## Task requirements
Reproduce the entries verbatim, from the line containing "How do I perform: Toggle" through the line containing "Looking at the screenshot, I should click(x=265, y=170).", with both of those lines included.

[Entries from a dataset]
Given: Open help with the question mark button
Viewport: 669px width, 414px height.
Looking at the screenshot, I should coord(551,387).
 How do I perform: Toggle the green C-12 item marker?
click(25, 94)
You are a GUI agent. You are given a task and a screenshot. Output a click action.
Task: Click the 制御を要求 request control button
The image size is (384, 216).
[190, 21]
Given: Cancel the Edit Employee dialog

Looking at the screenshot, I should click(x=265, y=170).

* * *

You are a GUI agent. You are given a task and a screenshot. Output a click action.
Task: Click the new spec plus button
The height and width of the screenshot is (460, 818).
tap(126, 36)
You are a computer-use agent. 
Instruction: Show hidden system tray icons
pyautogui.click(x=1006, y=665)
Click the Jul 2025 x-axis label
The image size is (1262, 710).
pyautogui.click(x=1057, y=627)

## Completed exercise
 How do I perform: Toggle the green C-12 item marker?
click(25, 94)
You are a GUI agent. You are given a task and a screenshot. Output a click action.
Task: Click the 制御を要求 request control button
The image size is (384, 216).
[190, 21]
Given: Cancel the Edit Employee dialog

Looking at the screenshot, I should click(x=265, y=170).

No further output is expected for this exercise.